**Work to complete:**
Look for the line with "Task: Click the Pump Serial No input field" in the entries below, then extract that line and all lines after it exactly, with pictures left out.

**Input records:**
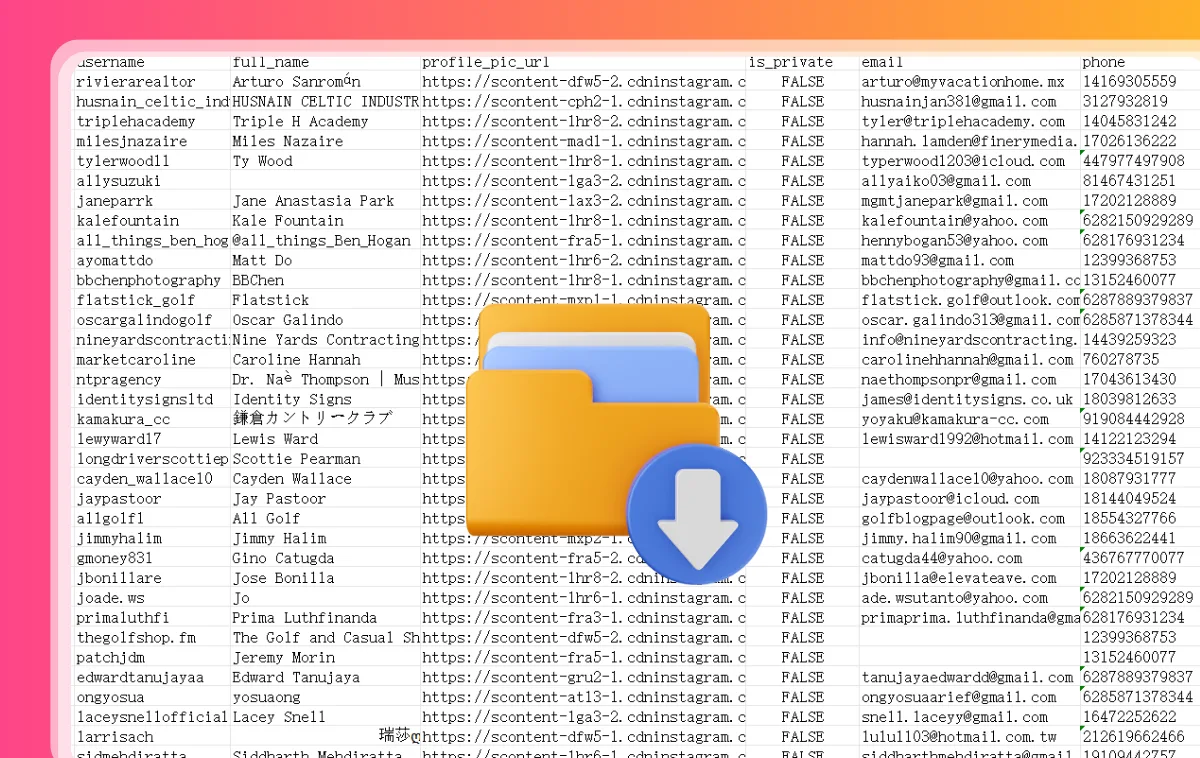Select the jimmyhalim username cell
The height and width of the screenshot is (758, 1200).
click(x=119, y=538)
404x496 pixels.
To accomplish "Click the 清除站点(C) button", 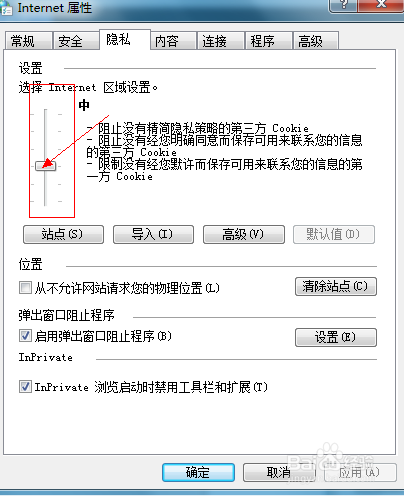I will click(x=336, y=287).
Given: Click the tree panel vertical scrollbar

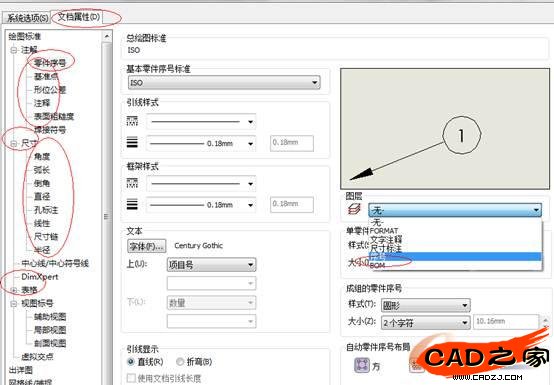Looking at the screenshot, I should click(x=107, y=212).
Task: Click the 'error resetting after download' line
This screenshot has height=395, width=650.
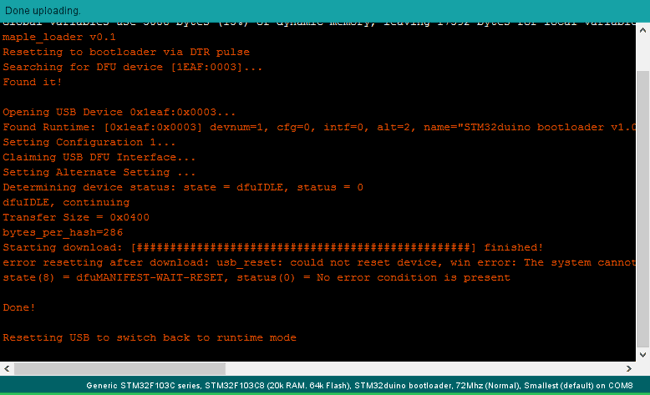Action: point(319,263)
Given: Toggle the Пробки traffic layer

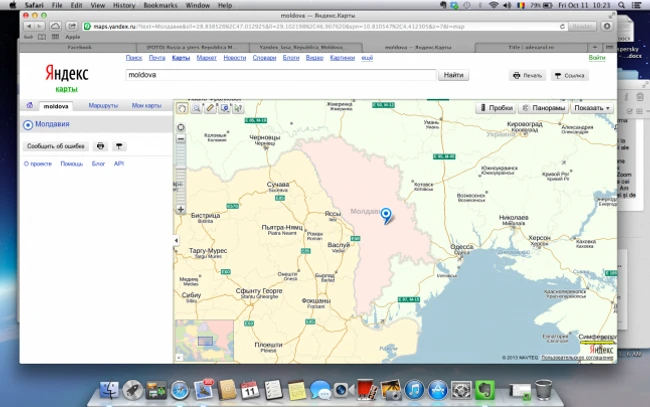Looking at the screenshot, I should [497, 107].
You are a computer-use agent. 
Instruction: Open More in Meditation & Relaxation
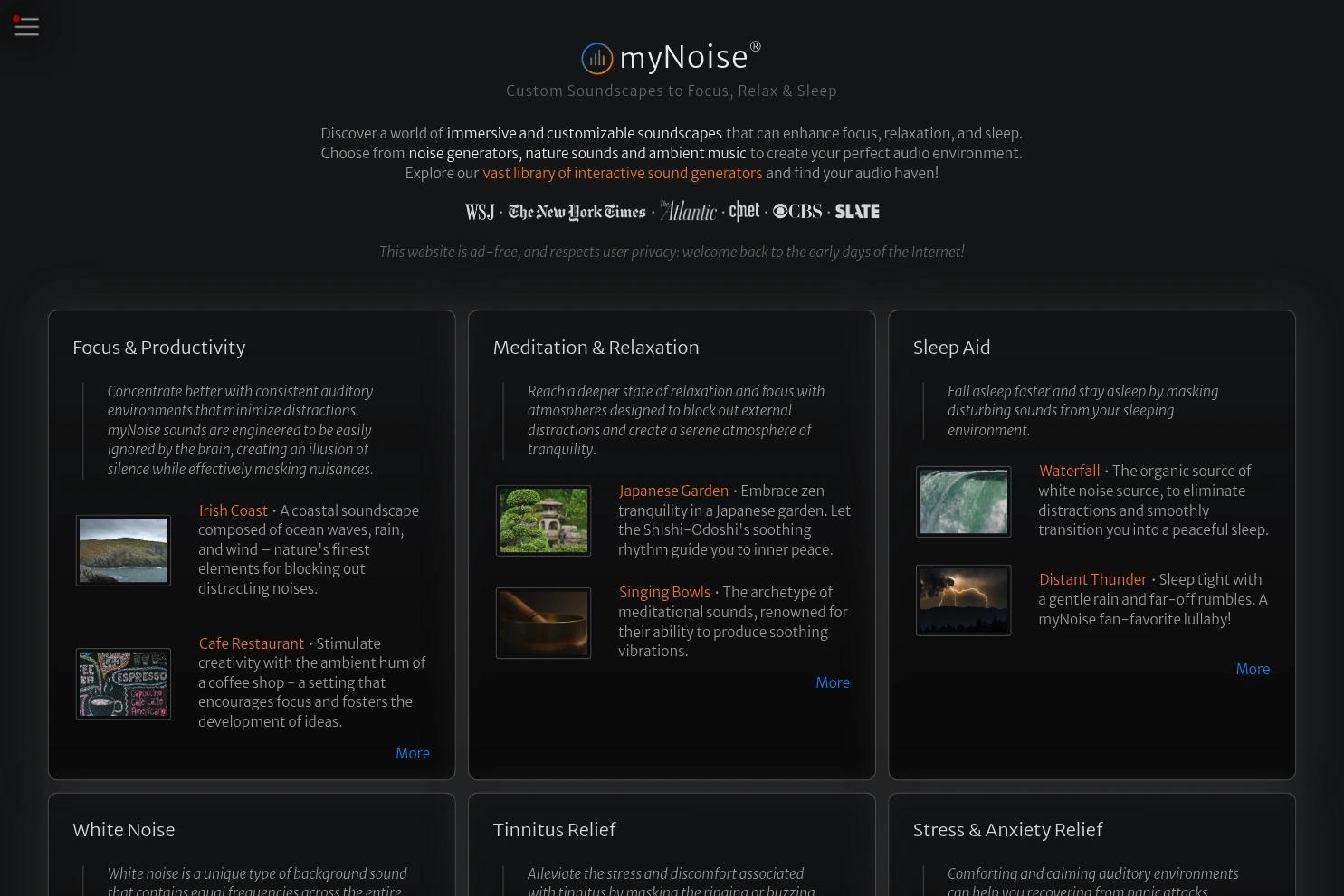tap(833, 682)
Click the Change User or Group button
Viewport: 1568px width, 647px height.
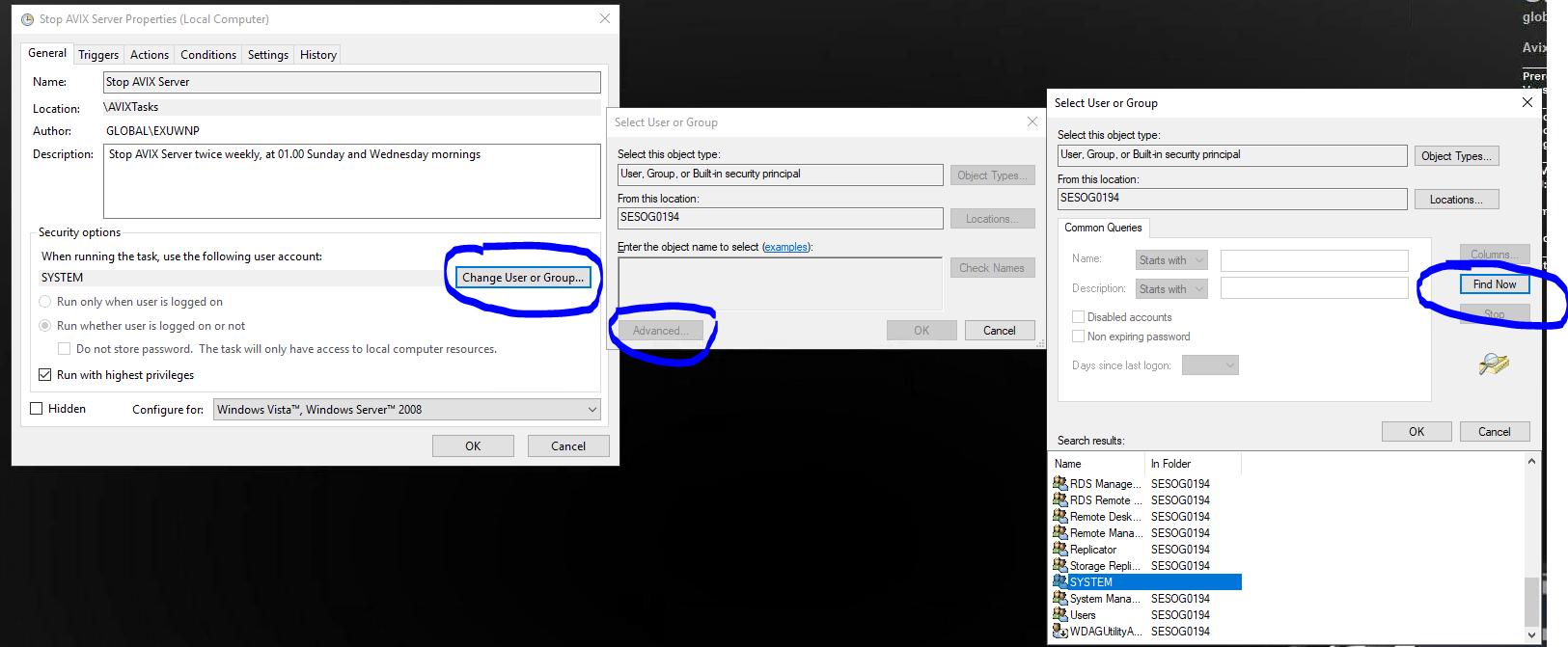[x=522, y=278]
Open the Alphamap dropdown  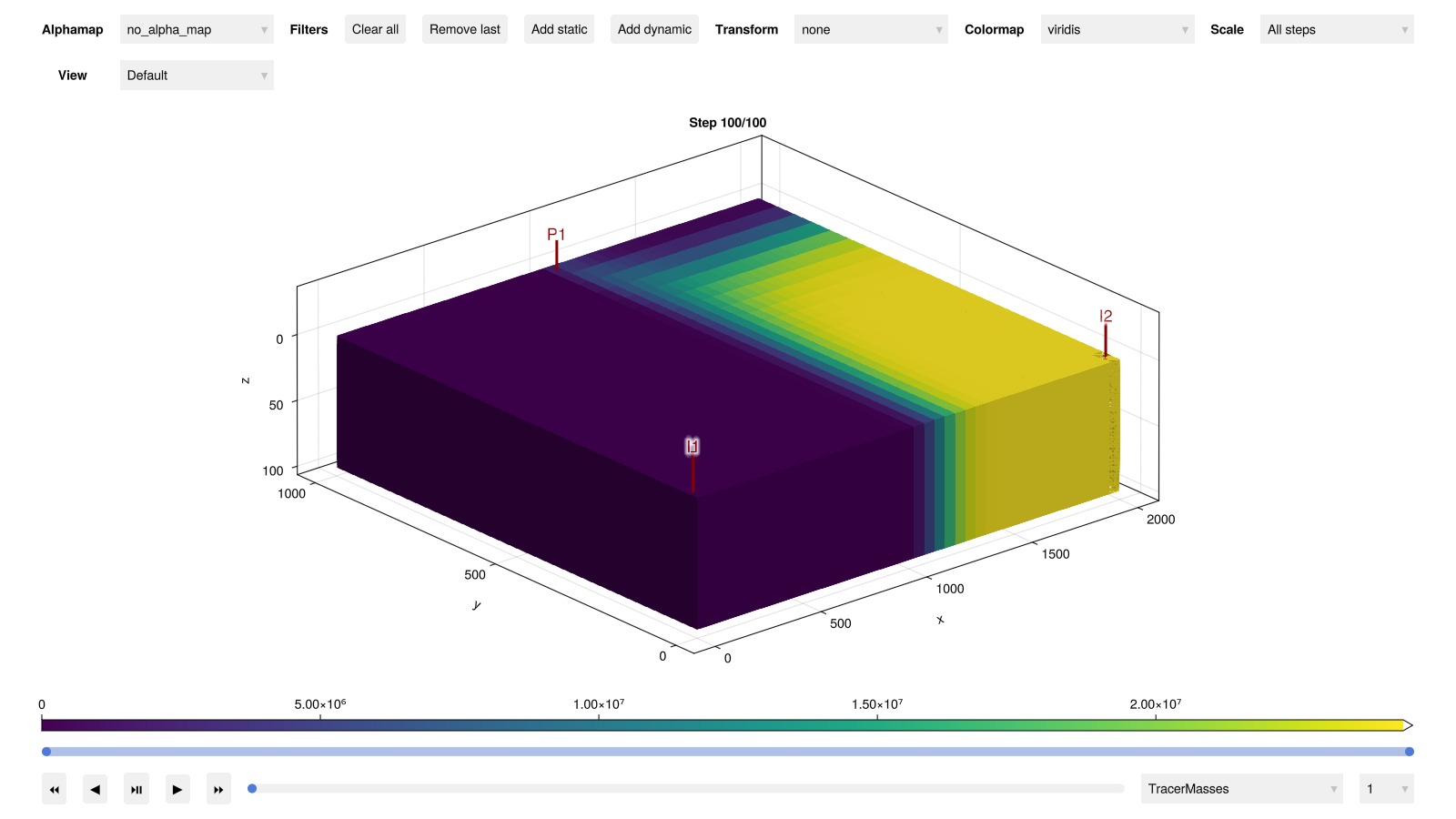(x=197, y=29)
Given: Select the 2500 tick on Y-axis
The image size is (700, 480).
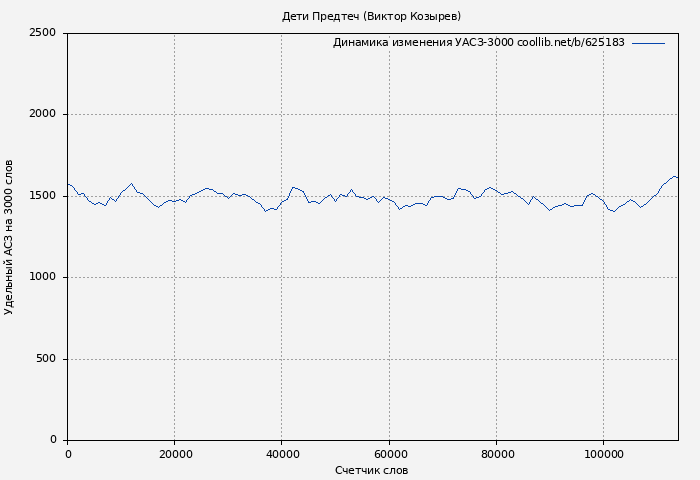Looking at the screenshot, I should click(x=42, y=33).
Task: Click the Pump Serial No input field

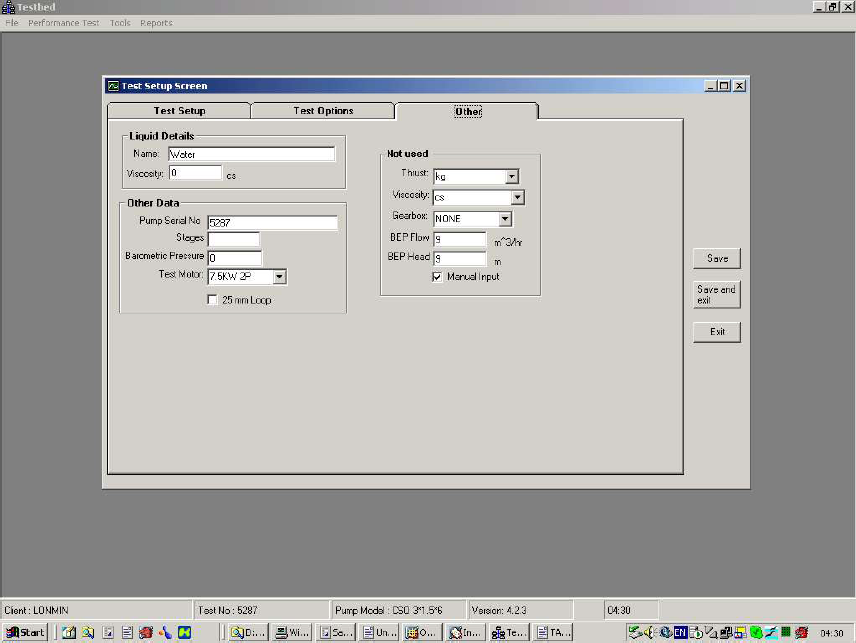Action: 272,222
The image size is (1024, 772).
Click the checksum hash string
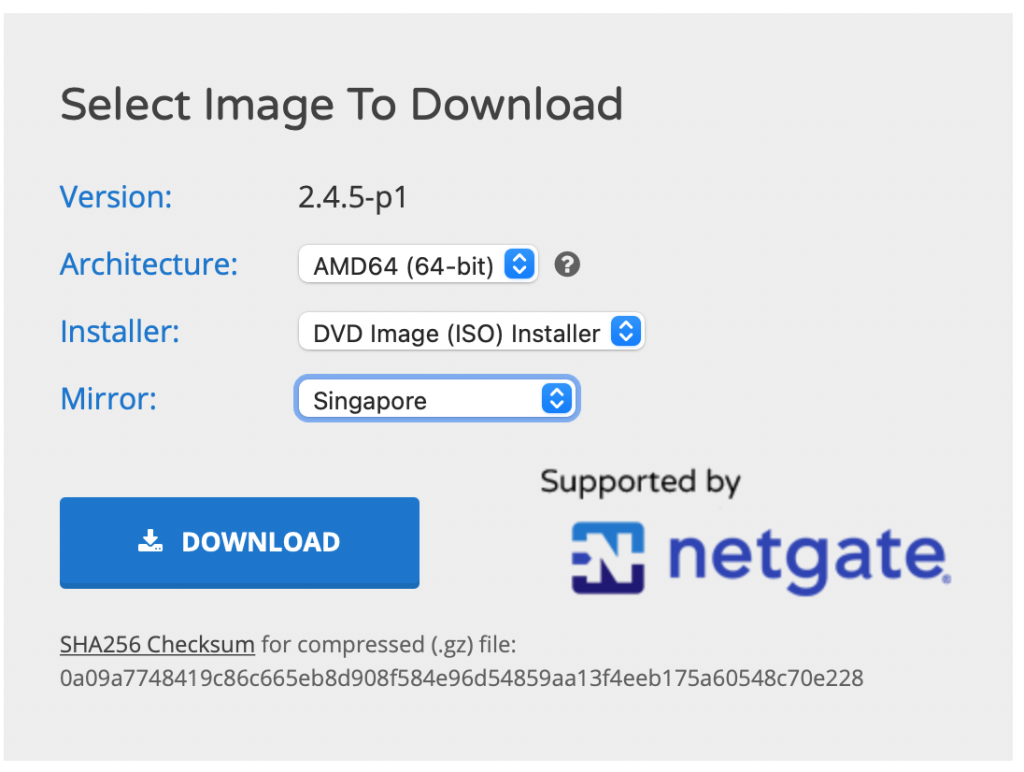pyautogui.click(x=462, y=678)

**Written response:**
Task: Click the Pump Serial No input field

Action: 272,222
The image size is (1024, 772).
Click the checksum hash string
pyautogui.click(x=462, y=678)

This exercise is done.